3 Comments

  1. The pander de jour

    I wonder what higher office Cindy is running for? Have you and Person Ellenberg had a falling out? Why didn’t you cut Person Ellenberg in on this pander?

  2. “Thousands of children in Santa Clara County from low-income families or those living in rural areas were unable to properly get their schooling, and “many of them are likely to never catch up,” Chavez said in her board referral.”

    So true. Same comment is valid for the middle class. You’re unwittingly arguing for your removal from office Cindy for abandoning your position in March of 2020 last year by allowing Ms. Cody to heartlessly and fruitlessly destroy millions of businesses, lives and allowing her to inflict despair and depression upon a generation of kids who haven’t had any interaction with any of their friends for over a year. Talk to some kids and you’ll see just how devastating the damage to our society is that you enabled. Now, under your leadership, we’re asking the kids to wear leaky masks for 8 hours straight in school and to stay within a plexiglass cage all day further isolated from friends even when they’re in the same room. How sad for Santa Clara County that you’re a supervisor. Why are you coming back now after a year in hiding?
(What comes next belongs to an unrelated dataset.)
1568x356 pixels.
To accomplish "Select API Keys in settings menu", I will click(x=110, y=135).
  3. If Cindy Chavez and other County Supervisors are looking for inspiration and ideas from other counties near and far, why not start with San Francisco. Rather than deal with houselessness through a bond repaid through relatively regressive property taxes that also enriches wealthy lenders and Wall Street banks (e.g. Measure A of 2016 https://www.sccgov.org/sites/scc/Pages/Affordable-Housing-Bond-Measure-A.aspx), San Franciscans passed Proposition C (2018), a 0.5% tax on business revenues above $50 million that has yielded and will continue to yield at least $300 million per year into the future and is also dedicated to expanding affordable housing (https://missionlocal.org/2020/06/court-of-appeal-sides-with-san-francisco-on-prop-c-city-on-cusp-of-unlocking-hundreds-of-millions-of-dollars-for-homeless-services/; https://www.bizjournals.com/sanfrancisco/news/2020/07/01/court-upholds-s-f-s-prop-c-homelessness-funds.html; https://missionlocal.org/2020/09/prop-c-supreme-court/). Tax the well-off to assist the less well-off, a sensible policy that requires political courage and commitment.
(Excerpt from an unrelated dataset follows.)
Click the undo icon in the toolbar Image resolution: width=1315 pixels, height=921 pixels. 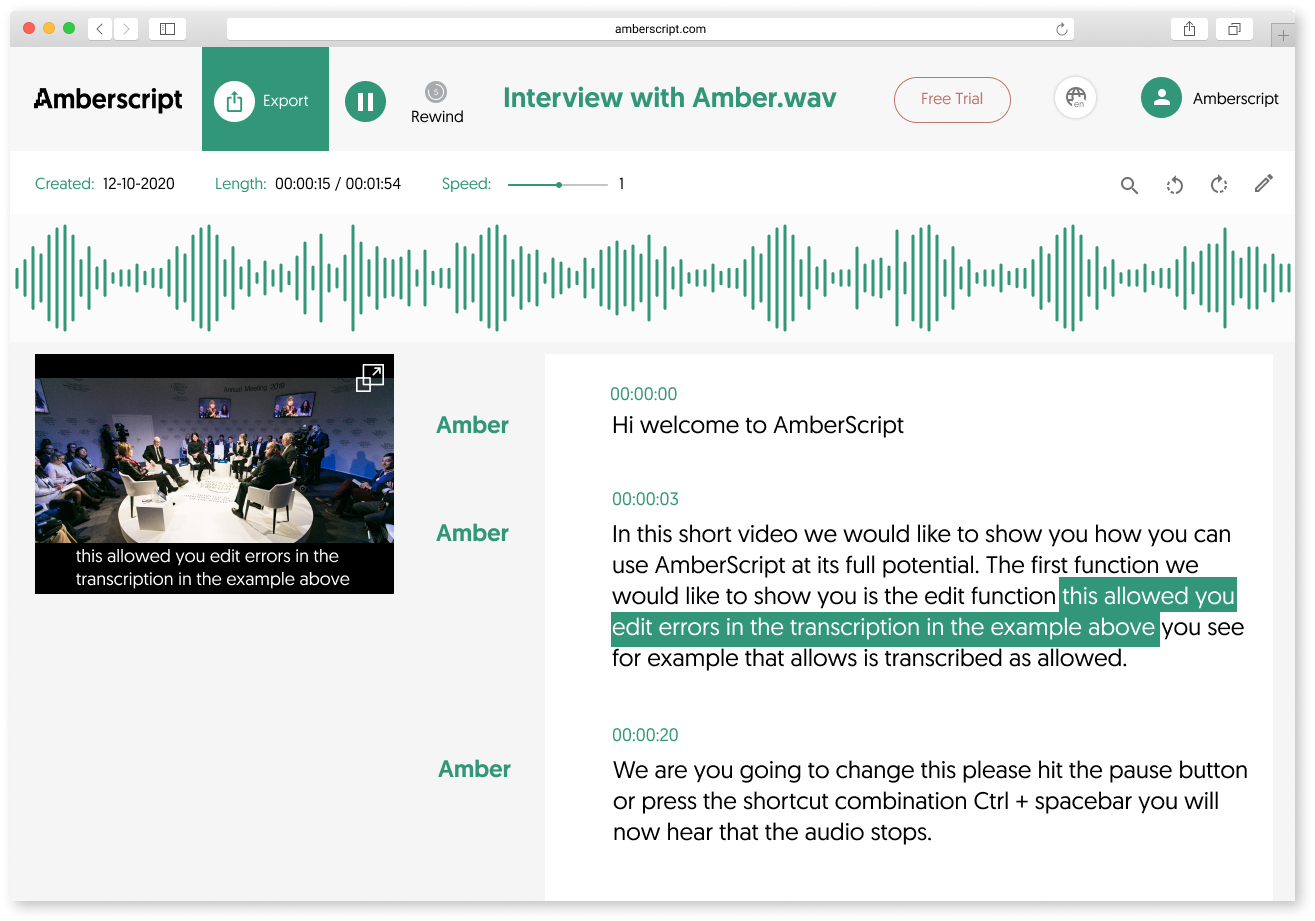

    Then there is the May 2020 ballot initiative passed in three metro-Portland, Oregon counties that approved a 1% tax on income above $125,000 per year for individuals and over $200,000 for couples plus a 1% tax on profits from businesses with gross receipts greater than $5 million per year. The new taxes are expected to bring in approximately $250 million per year in additional revenues (even though an estimated 90% of residents and 94% of businesses are exempt from the new tax). The funds will be used to address houselessness (see https://www.seattlepi.com/ local/politics/article/Portland-area-voters-approve-taxing-the-rich-to-15283824.php). Again, taxing the relatively well-off to ameliorate conditions for the those less well-off in a fiscally responsible manner.

    Finally, consider the City of Seattle that in July 2020 passed a tax on businesses with more than $7 million in annual payroll outlays, a tax expected to yield some $240 million annually to address houselessness (https://www.cnbc.com/2020/07/07/seattle-passes-payroll-tax-targeting-amazon-and-other-big-businesses.html). Tax the primary beneficiaries of the existing arrangements to help the principal victims of that order.

    The character and scale of the above initiatives at least approach those of the issues they are designed to address. They are also fiscally prudent and socially just. If Ms. Chavez and her colleagues were serious about the “digital divide” (or any other issue), they wouldn’t resort to applying for grants from the state or federal government. They would directly impose taxes on the fantastically wealthy households and corporations domiciled in the county to secure the resources needed to address the many inequities that plague the disproportionately Hispanic/Latino and Asian working class and working poor. With such concentrations of income and wealth, very small marginal taxes yield substantial sums (https://patch.com/california/campbell/santa-clara-richest-county-california; https://patch.com/california/sanmateo/tech-titans-top-2020-forbes-billionaire-list; https://sanjosespotlight.com/silicon-valley-leaders-ask-for-help-solving-the-poverty-pandemic/#comment-30579).

    That County Supervisors don’t act in bold and serious ways is a testament to the relative degree of political capture or co-optation exercised by wealthy elites here versus that exercised by elites in other predominantly Democratic jurisdictions.